Welcome to CHAOS. I had been in the flow of integration a short time before, but now I was flailing around in emotional, mental & physiological (bodily) chaos!!

Suddenly I remembered that I had put a jar of dry roasted almonds into my desk drawer last week. I yanked my drawer open, pulled out the jar, got the lid off, intending to stuff as many almonds into my mouth as possible at once (ala hot dog eating contest on tv over the 4th of July weekend!) Suddenly I "woke up" to what was happening. I was in chaos. Part of me wanted ALMONDS - NOW - FAST - ALL OF THEM!! Another part of me was rigidly shaking its finger at me saying, "Shame on you, Cheryl. You know very well that there is a lot of fat in nuts. No nuts for you. Wait until after your next client & then you can have a free hour when you can go get a salad."

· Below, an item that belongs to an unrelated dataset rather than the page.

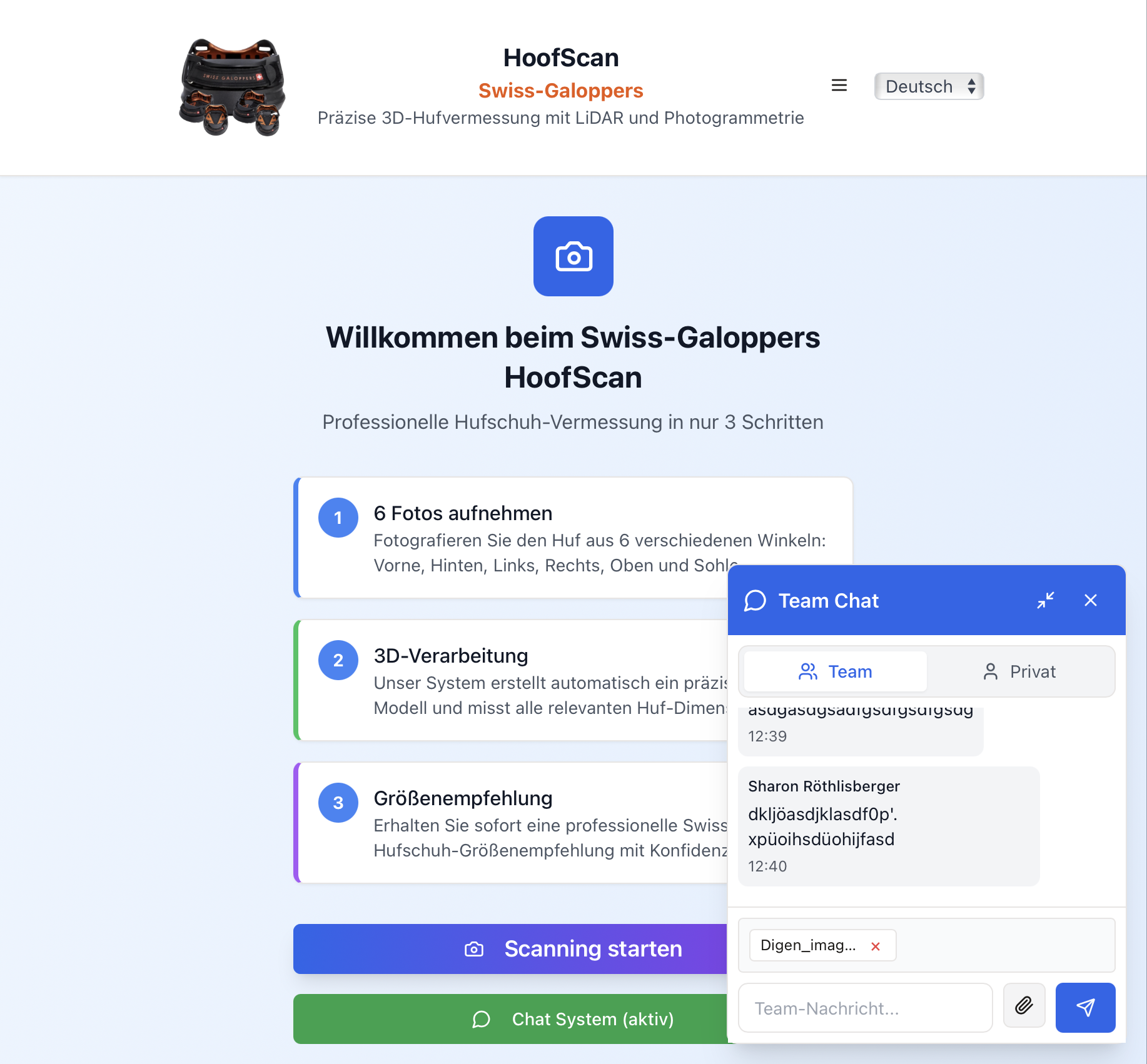Click the Swiss-Galoppers hoof boot logo
Viewport: 1147px width, 1064px height.
pyautogui.click(x=233, y=87)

I allowed these 2 very different voices in my head - 1 that was chaotic, 1 that was rigid - to rest in my awareness. It became clear to me that there was a middle way between eating the entire jar of almonds OR eating none. I poured a handful out & slowly began to savor each one. I felt a tremendous relief. My body knew that food was on its way. My mind knew that I was settling down with this energy that was coming into my body. After 10 or so nuts, I was fine. I was calm and satisfied. I would be able to greet my next client and move into the wonderful space of connection between us.

I was back into the flow of the River of Integration. There was no remorse that usually follows choices made from a chaotic state. There was no discomfort that usually follows choices made from a state of rigidity.

I was once again present in my life. I was present for myself and present for my client so that we could work together to help her find any ways that integration would help her in her struggles.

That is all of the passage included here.